INSTRUCTIONS TO FOLLOW:
Repeat the material below with "dropdown chevron" switched to "dropdown arrow" and nothing else changed, leaving out the pictures.

LISTED ENTRIES:
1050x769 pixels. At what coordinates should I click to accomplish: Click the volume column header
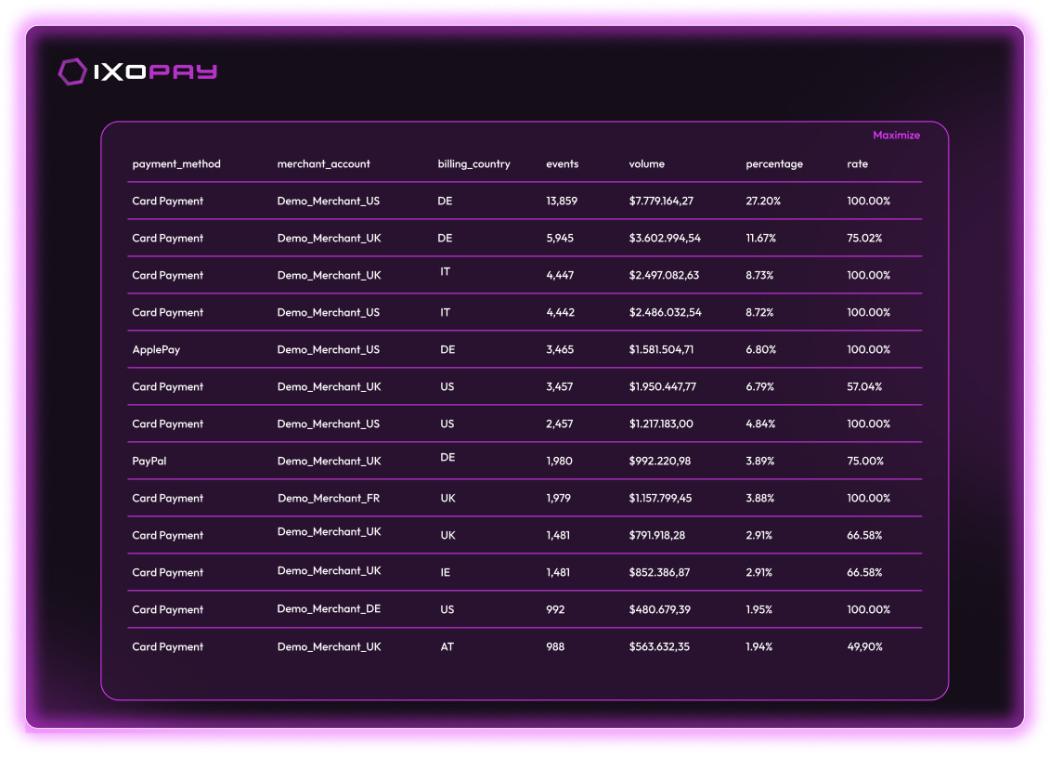pyautogui.click(x=646, y=164)
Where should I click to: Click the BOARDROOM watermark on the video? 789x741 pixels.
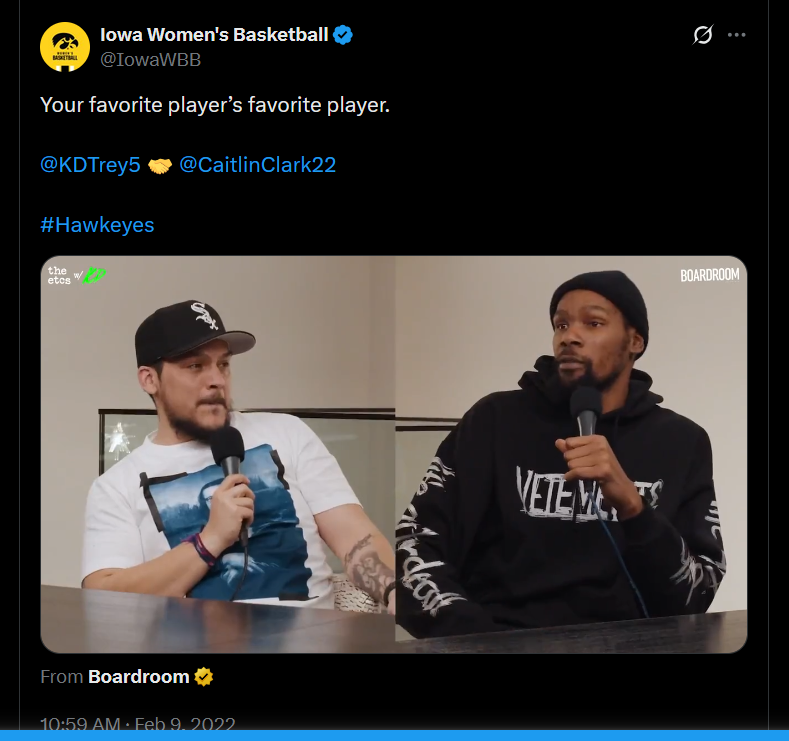710,275
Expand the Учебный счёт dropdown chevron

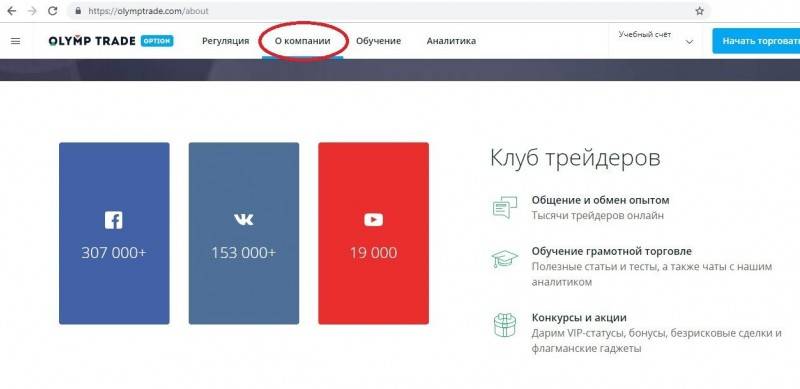(689, 42)
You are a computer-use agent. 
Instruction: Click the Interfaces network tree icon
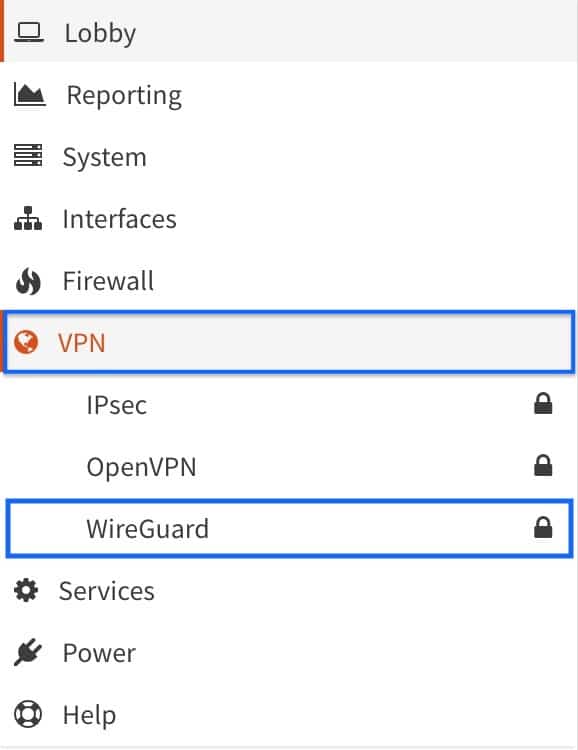[x=28, y=219]
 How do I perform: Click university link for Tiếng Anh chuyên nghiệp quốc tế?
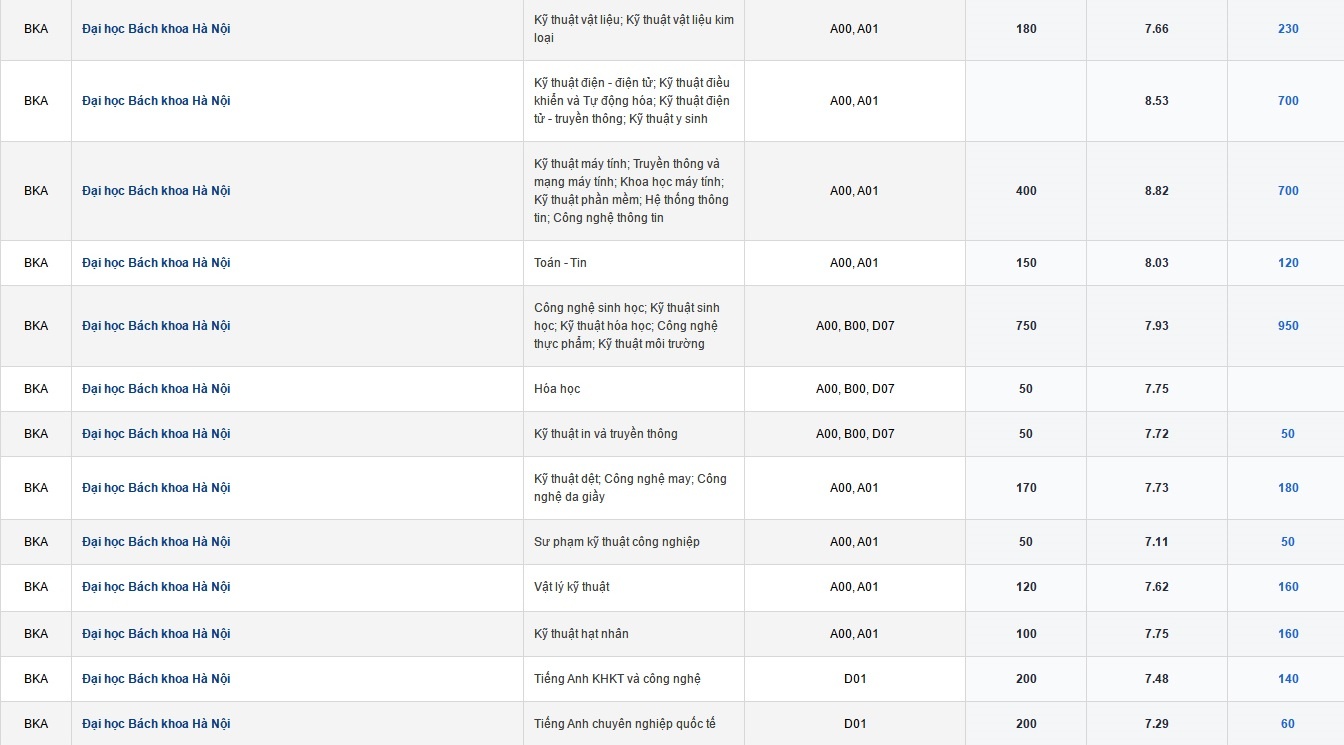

TASK SOLUTION:
1050x769 pixels. At what coordinates should I click to accomplish: Click the volume column header
pyautogui.click(x=646, y=164)
Where should I click to: Click the BOARDROOM watermark on the video? 789x741 pixels.
710,275
Expand the Учебный счёт dropdown arrow

(689, 42)
You are a computer-use agent. 
Instruction: Click the Interfaces network tree icon
[x=28, y=219]
 How do I perform: Click university link for Tiếng Anh chuyên nghiệp quốc tế?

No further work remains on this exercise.